:: Texte proposé ::
++++++++++
Ici se sont égarés tous les économistes : c’est pourquoi vous avez pu les combattre avec avantage. Mais vous n’avez pas répondu un mot à l’Ecole phalanstérienne, que vous devez connaître cependant, puisque vous l’attaquez en plusieurs occasions.

Eh bien ! le dernier survenant devait s’adresser en ces termes à ceux qui l’avaient devancé : « L’ile est le domaine commun de tous les naufragés; elle n’est pas un produit de votre industrie, c’est un don de Dieu ! Prenez ce qui est à vous, ce que vous avez créé, vos récoltes, vos ustensiles, l’amélioration donnée aux terres par le défrichement et la culture, amélioration qui peut en avoir trentuplé la valeur; mais le sol primitif, tel que vous l’avez trouvé en abordant ici, est à moi comme à vous; je veux ma part, mesurons et partageons !

» Et, si vous ne pouvez me rendre en nature ce qui est à moi, sans vous dépouiller de ce qui est vôtre, donnez-moi l’équivalent. »

Ainsi parlerait le prolétaire de l’ile : sa réclamation serait juste, elle devrait être écoutée. Donner à chacun ce qui lui est dû, concilier des droits en apparence opposés, tel serait le problème. Les économistes de ce coin de terre seraient mis en demeure, ils auraient à en donner la solution.

S’ils trouvaient plus commode de trancher la difficulté en disant au prolétaire : On ne te doit rien ! ils montreraient par-là leur impuissance et leur ignorance radicale touchant la question posée.

Et s’ils tranchaient encore, à votre manière, en disant : La propriété, c’est le vol ! ils feraient preuve d’une impuissance et d’une ignorance parfaitement égales.

Vous avez raison dans cette partie de votre livre où vous prouvez aux économistes qu’ils sont dans le faux Mais parce que vous dites précisément le contraire de ce qu’ils avancent, vous pensez être dans le vrai, et en cela vous avez tort.

Ils font pencher la balance à droite; entre vos mains, c’est à gauche qu’elle incline : aucun de vous ne pèse équitablement.

C’est que, croyez-le bien, toute théorie est fausse qui ne peut servir aux uns sans nuire aux autres. La vérité est conciliante par essence. Sans cela, la nature serait-elle intelligente ? Dieu serait-il bon ?

Nous ne pouvons exposer ici comment il est possible non-seulement de faire converger, mais encore de soutenir, de développer l’un par l’autre le droit du travailleur et le droit du détenteur de capitaux. Ce serait aborder la haute question de l’organisation du travail, question qui, grâce aux efforts de Fourier et de ses disciples, préoccupe en ce jour les meilleurs esprits. Je vous renvoie donc, pour votre complète édification, à une étude sérieuse des ouvrages de l’Ecole, ouvrages dont vous parlez, comme bien d’autres, avant d’avoir essayé de les comprendre.

D’autres déjà, le Saint-Simonisme, en dernier lieu, avaient accusé la propriété des douleurs de nos sociétés modernes. M. Proudhon les a dépassés tous de deux pas, deux grands pas en arrière. A chacun suivant sa capacité, à chaque capacité suivant ses œuvres ! disait le Saint-Simonisme. La capacité et le travail n’ont pas trouvé grâce aux yeux de M. Proudhon. Egalité, dit-il, c’est justice ! Donc à chacun la même rétribution, quel que soit son apport à la société en capital, en travail, en talent.
++++++++++
Entrées extraites d'une collection:

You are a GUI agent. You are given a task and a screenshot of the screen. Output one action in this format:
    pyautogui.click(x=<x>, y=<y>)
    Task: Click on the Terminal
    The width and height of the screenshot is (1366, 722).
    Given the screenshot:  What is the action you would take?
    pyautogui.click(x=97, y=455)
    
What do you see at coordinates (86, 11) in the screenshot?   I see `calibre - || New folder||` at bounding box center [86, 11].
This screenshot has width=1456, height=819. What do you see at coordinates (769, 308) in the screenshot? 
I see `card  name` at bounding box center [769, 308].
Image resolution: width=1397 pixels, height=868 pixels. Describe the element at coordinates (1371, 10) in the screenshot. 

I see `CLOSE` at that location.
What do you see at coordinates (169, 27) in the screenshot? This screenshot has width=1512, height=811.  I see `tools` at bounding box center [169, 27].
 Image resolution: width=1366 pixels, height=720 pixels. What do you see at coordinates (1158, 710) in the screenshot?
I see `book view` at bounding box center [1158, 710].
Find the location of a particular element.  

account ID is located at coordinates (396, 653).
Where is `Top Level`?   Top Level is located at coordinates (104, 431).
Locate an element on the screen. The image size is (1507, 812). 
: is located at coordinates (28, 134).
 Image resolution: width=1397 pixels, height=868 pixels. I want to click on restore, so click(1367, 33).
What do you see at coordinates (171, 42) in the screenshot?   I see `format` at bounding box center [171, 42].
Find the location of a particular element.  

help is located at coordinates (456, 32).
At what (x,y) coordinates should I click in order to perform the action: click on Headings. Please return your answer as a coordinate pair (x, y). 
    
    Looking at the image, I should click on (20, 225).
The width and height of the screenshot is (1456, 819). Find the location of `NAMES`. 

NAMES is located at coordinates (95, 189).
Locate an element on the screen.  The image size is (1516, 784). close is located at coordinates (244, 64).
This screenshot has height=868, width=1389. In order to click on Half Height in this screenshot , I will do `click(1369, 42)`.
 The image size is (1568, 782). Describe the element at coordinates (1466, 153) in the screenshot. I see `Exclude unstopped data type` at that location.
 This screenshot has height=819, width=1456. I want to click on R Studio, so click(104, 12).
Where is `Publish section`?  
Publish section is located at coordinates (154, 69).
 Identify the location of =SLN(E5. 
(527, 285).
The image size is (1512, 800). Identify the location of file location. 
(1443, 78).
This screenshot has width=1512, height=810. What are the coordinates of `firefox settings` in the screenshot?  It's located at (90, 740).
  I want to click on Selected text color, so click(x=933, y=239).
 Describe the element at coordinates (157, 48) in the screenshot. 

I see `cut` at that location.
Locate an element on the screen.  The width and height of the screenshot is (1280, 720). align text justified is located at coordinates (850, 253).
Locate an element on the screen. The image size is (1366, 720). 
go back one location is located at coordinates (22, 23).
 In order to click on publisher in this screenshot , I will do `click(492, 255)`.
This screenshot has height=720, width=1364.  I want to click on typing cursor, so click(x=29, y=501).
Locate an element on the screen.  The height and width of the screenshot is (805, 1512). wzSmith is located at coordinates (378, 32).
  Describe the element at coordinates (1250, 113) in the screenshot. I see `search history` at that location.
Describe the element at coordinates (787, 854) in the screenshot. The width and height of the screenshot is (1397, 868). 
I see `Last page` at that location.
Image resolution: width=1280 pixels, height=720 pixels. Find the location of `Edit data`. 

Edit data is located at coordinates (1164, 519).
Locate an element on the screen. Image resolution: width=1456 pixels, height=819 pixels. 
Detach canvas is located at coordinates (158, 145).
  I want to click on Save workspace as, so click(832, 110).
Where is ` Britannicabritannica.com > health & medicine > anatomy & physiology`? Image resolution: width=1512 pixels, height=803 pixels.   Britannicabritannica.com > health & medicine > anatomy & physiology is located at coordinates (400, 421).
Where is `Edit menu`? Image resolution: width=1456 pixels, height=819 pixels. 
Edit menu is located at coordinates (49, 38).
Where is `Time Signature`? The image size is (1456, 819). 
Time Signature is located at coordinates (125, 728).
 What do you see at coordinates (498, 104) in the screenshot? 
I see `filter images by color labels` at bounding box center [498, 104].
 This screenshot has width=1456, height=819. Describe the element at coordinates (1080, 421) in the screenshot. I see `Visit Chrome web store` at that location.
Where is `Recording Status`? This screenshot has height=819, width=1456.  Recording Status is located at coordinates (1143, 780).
++++++++++
:: Objectif de l'exercice ::
Recopiez tout le passage du texte sur la propriété qui va de « Et s’ils tranchaient » jusqu'à « vous avez tort. », en remplaçant « économistes » par « théoriciens ». Les lignes ci-dessus forment un matériau distinct du texte.

:: Corrigé ::
Et s’ils tranchaient encore, à votre manière, en disant : La propriété, c’est le vol ! ils feraient preuve d’une impuissance et d’une ignorance parfaitement égales.

Vous avez raison dans cette partie de votre livre où vous prouvez aux théoriciens qu’ils sont dans le faux Mais parce que vous dites précisément le contraire de ce qu’ils avancent, vous pensez être dans le vrai, et en cela vous avez tort.